It's no surprise that high street retailers are having a rough time at the moment, and even JD Sports - which seemed to have been doing well enough up until now - has now succumbed to the gloom.
It said sales in sixteen weeks to mid-November had edged up just 0.2% and in fact had declined by 1.5% taking into account the rise in VAT to 20%.
This compares with a gross like for like increase of 3.3% in the seven weeks to September 17, or a net gain of 1.6%, indicating a recent slowdown in sales. It pointed to a "marked decline in consumer confidence" and "continuing downward pressures on all elements of discretionary spending."
Perhaps surprisingly it is optimistic about its prospects in France - where it opened two new stores - Spain and Ireland, despite the current eurozone crisis.

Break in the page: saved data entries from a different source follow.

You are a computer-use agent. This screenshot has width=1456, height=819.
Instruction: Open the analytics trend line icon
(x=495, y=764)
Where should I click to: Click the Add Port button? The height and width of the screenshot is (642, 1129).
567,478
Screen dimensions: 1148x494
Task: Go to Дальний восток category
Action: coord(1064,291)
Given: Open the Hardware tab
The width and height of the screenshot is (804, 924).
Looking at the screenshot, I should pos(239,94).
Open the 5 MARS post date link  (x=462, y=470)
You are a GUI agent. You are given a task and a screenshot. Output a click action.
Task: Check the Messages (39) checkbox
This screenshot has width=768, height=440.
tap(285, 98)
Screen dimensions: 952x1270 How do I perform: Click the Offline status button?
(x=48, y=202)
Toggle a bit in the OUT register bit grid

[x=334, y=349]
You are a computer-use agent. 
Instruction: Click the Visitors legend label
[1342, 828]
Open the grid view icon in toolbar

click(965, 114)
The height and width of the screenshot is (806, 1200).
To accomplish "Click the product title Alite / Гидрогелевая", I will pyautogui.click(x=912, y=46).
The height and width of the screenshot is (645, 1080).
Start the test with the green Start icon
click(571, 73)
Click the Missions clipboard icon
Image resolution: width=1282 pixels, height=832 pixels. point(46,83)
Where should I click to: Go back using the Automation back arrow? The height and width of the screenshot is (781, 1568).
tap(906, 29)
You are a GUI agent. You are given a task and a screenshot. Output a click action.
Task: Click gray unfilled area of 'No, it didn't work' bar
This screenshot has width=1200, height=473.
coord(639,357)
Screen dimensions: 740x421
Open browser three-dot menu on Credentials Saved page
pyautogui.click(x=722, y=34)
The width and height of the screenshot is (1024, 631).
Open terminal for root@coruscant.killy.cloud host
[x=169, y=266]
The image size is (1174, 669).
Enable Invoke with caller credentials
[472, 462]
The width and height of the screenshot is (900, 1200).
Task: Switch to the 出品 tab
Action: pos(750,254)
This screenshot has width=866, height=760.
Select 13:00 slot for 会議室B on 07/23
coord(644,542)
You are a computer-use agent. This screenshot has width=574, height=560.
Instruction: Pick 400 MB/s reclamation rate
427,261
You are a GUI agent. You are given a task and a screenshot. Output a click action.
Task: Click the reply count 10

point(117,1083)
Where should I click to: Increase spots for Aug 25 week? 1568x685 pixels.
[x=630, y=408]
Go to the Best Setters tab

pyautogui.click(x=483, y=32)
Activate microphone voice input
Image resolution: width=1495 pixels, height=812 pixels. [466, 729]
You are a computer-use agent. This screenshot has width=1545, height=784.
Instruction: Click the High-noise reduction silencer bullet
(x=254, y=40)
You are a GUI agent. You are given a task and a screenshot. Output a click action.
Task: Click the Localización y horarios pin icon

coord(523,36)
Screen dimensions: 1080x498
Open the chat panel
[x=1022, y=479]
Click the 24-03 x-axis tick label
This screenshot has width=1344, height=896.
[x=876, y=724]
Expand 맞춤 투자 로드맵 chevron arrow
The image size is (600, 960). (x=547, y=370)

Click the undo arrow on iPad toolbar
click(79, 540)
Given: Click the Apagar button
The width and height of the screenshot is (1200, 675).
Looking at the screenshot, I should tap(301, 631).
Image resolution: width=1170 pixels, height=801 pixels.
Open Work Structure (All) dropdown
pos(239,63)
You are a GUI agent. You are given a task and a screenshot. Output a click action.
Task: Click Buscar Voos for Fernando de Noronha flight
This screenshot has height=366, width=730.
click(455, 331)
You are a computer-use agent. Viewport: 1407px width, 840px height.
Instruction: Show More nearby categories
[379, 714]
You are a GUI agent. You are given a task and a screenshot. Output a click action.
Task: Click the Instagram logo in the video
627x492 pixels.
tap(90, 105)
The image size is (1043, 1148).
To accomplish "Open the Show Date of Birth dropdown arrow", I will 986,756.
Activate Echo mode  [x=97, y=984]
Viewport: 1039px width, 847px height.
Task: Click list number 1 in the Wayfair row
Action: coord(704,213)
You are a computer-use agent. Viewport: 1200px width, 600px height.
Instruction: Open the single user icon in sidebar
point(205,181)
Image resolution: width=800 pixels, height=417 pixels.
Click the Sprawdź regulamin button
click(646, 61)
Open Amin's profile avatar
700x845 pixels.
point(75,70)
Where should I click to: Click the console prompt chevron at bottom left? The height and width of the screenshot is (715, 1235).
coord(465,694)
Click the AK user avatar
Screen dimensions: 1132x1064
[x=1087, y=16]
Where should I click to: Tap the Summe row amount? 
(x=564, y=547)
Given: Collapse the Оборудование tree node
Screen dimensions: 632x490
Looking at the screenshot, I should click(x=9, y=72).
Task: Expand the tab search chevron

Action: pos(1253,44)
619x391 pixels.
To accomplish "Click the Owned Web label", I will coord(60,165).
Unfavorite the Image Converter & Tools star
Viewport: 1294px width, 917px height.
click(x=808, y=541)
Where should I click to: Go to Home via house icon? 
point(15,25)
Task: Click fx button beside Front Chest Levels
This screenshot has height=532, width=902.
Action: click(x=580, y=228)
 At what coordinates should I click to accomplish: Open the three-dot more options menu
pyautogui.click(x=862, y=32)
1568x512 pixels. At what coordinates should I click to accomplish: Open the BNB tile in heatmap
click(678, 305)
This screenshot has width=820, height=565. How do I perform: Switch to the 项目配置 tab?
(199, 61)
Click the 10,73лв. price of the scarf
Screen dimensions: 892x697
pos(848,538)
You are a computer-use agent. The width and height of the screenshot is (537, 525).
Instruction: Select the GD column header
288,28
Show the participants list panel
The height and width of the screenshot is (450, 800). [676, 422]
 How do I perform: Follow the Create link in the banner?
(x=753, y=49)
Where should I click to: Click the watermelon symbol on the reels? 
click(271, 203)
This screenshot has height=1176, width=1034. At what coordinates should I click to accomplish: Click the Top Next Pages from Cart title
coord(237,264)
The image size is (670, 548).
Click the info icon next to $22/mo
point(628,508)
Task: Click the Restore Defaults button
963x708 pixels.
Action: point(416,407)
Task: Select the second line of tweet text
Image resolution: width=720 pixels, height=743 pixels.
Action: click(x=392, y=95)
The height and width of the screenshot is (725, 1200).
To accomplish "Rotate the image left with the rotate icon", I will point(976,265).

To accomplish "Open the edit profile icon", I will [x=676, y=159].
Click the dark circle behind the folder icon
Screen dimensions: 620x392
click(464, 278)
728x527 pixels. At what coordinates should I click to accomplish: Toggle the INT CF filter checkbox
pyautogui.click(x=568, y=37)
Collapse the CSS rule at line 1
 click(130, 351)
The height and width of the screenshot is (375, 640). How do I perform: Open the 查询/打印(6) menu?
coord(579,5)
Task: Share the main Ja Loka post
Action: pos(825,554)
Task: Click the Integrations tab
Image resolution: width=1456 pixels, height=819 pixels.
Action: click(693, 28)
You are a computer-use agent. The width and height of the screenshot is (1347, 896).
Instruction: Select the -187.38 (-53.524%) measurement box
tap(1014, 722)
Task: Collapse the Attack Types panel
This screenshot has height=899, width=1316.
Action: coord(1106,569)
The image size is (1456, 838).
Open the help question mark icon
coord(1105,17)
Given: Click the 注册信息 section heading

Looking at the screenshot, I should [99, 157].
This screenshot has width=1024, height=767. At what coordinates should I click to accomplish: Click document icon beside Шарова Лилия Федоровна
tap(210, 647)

The key to its future performance of course will be the festive season, and it warned it was expecting a tough Christmas trading period although it still expected its earnings would be in line with expectations. The news has sent its shares 32.5p lower to 782.5p. But analysts remained upbeat. Jonathan Pritchard at Oriel Securities said:
JD's statement suggests that like for like trading was about 5% slower in October/November than it was in August/September. This far from ideal but clearly a function of the younger consumer market rather than anything JD-specific, and the fact that forecasts are expected to meet current expectations is of genuine solace. The slowdown in top line momentum may mean some pressure on the shares but extended weakness would be a buying opportunity.
David Jeary at Investec said:
While current trading conditions are undoubtedly challenging, JD's conservative management style, strong roster of brands and international growth opportunities (both retail and brand) offer more significant longer-term potential than suggested by what remains an undemanding rating, in our view. We remain buyers of the shares, with an unchanged target price of 1065p.